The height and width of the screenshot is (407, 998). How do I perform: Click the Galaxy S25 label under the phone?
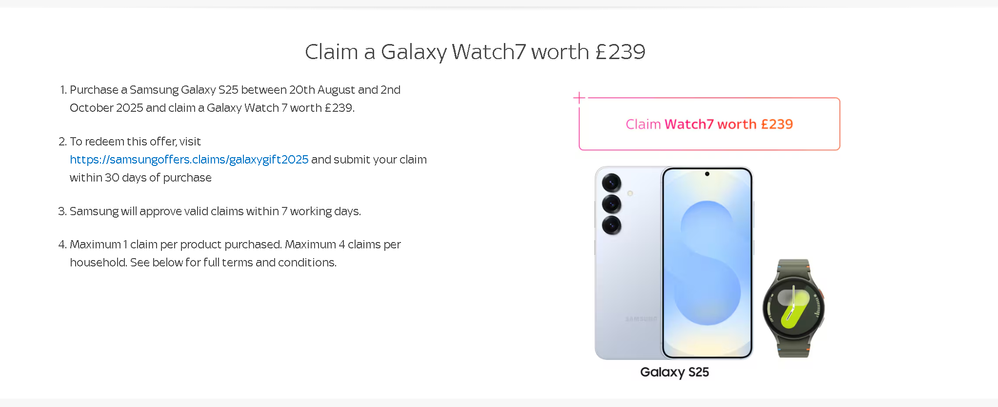675,372
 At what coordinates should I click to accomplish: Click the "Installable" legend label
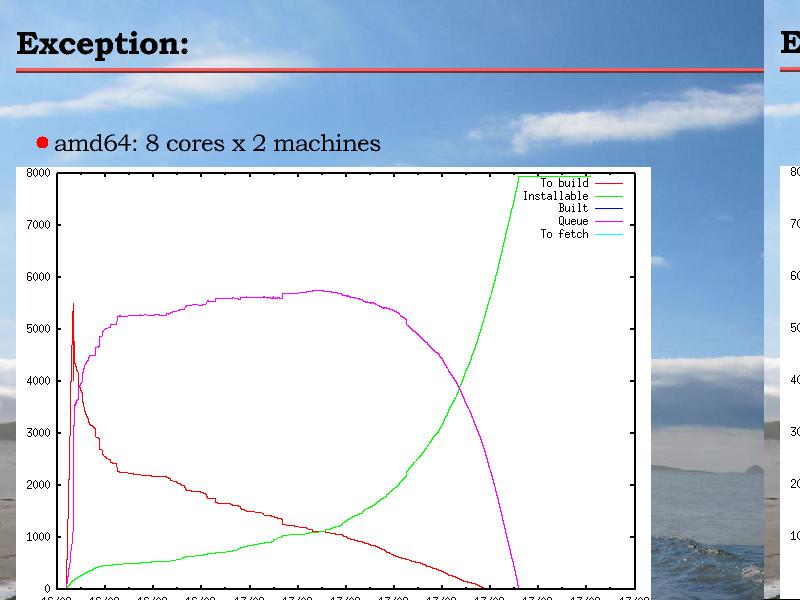[555, 196]
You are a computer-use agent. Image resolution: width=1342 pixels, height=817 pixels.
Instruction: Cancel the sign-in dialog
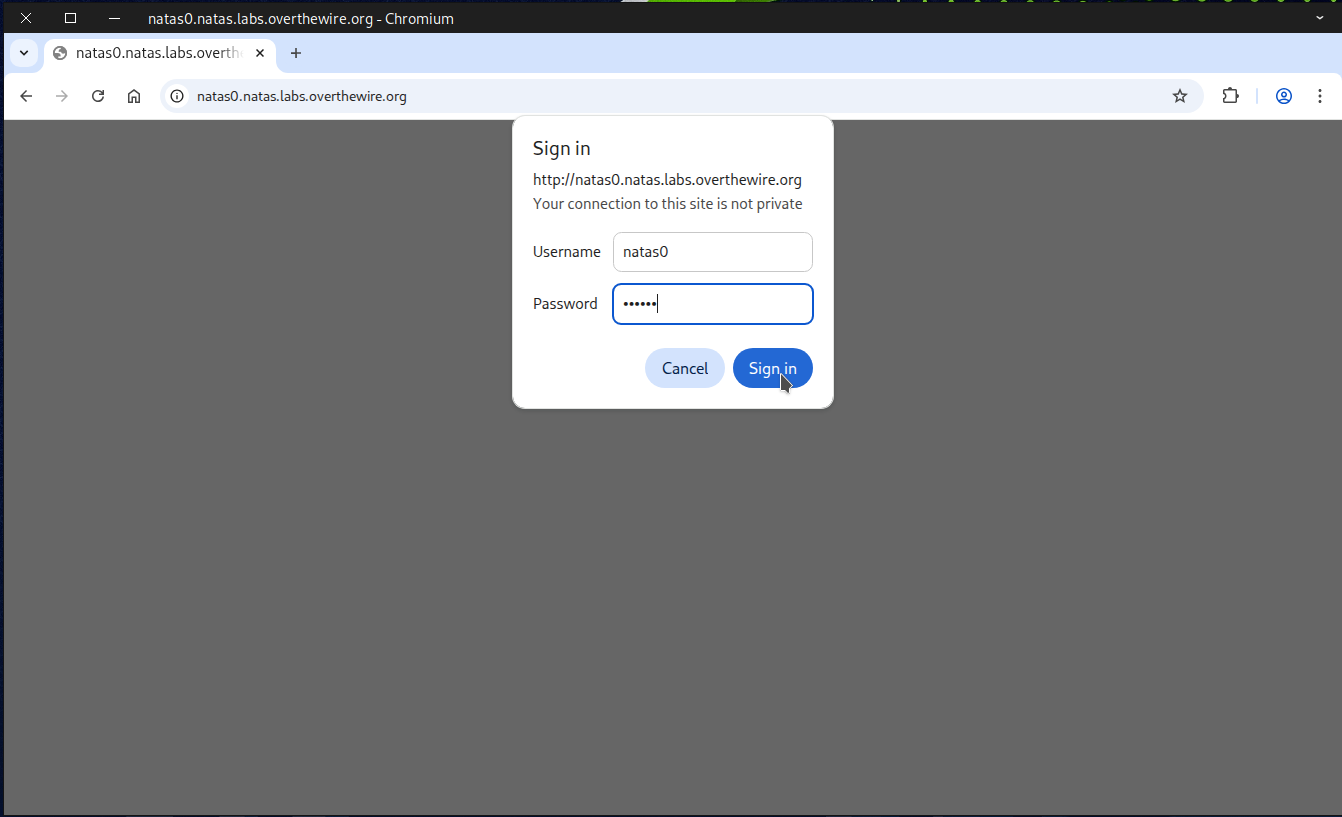(684, 368)
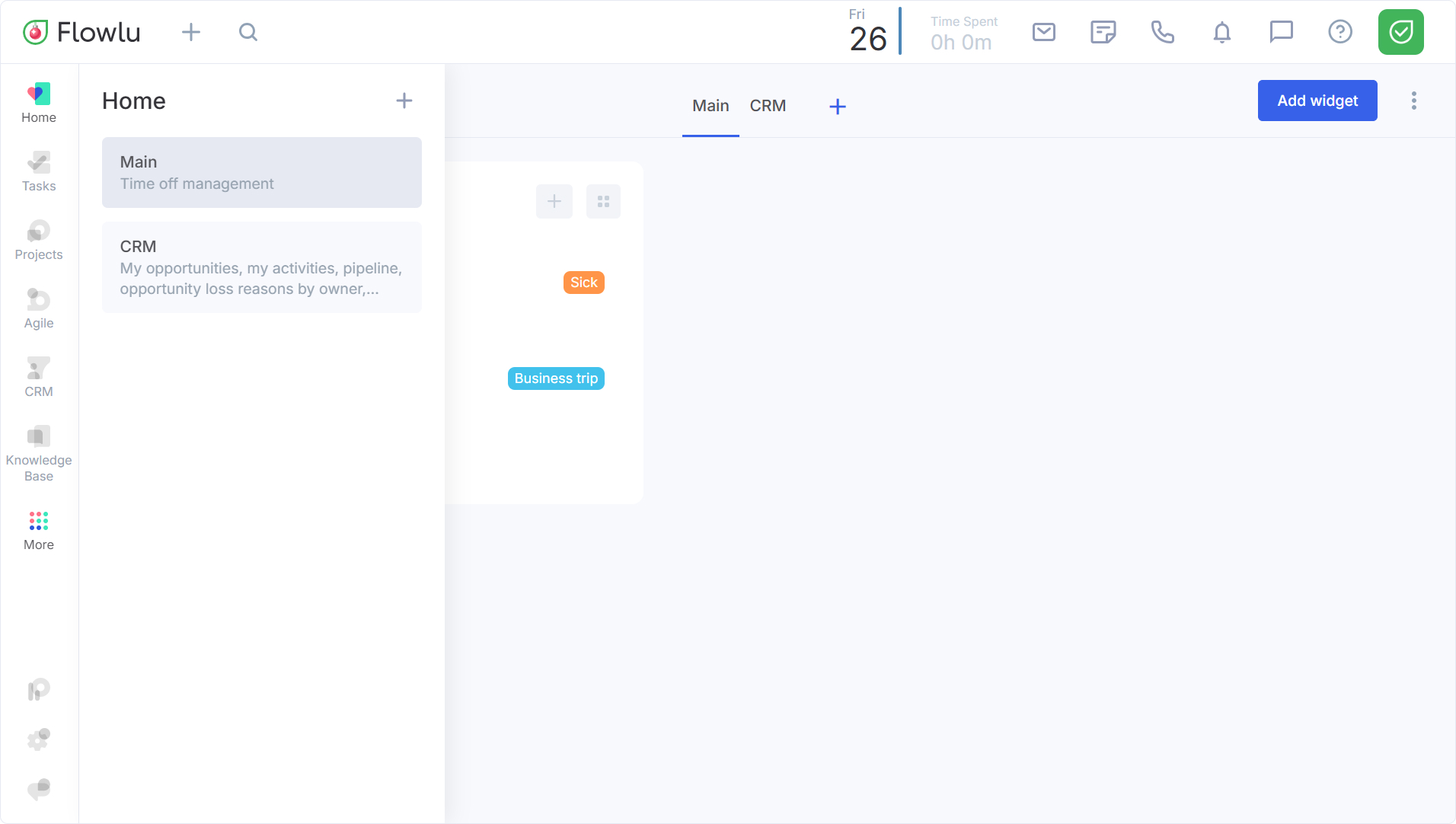Screen dimensions: 1456x824
Task: Click the help question mark icon
Action: tap(1339, 32)
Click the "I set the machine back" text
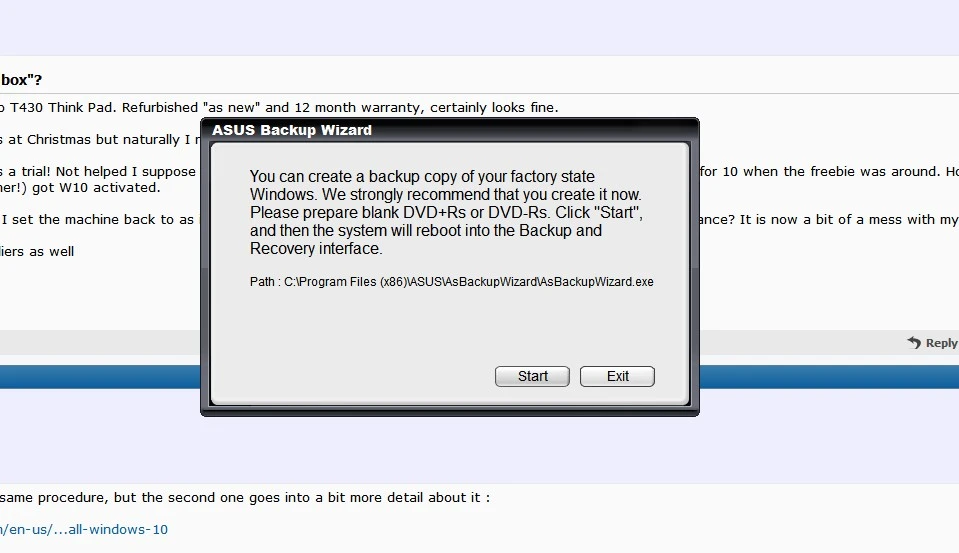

^^^^^^^^

TASK TO COMPLETE: Lines before the one containing "You are a computer-use" are not wanted; repeat that line and the rest of the listing exactly, leaving out pictures.

FINAL ANSWER:
You are a computer-use agent. Image resolution: width=1342 pixels, height=817 pixels.
Instruction: Cancel the sign-in dialog
(684, 368)
Screen dimensions: 1456x824
Task: Click the help question mark icon
Action: tap(1339, 32)
Click the "I set the machine back" text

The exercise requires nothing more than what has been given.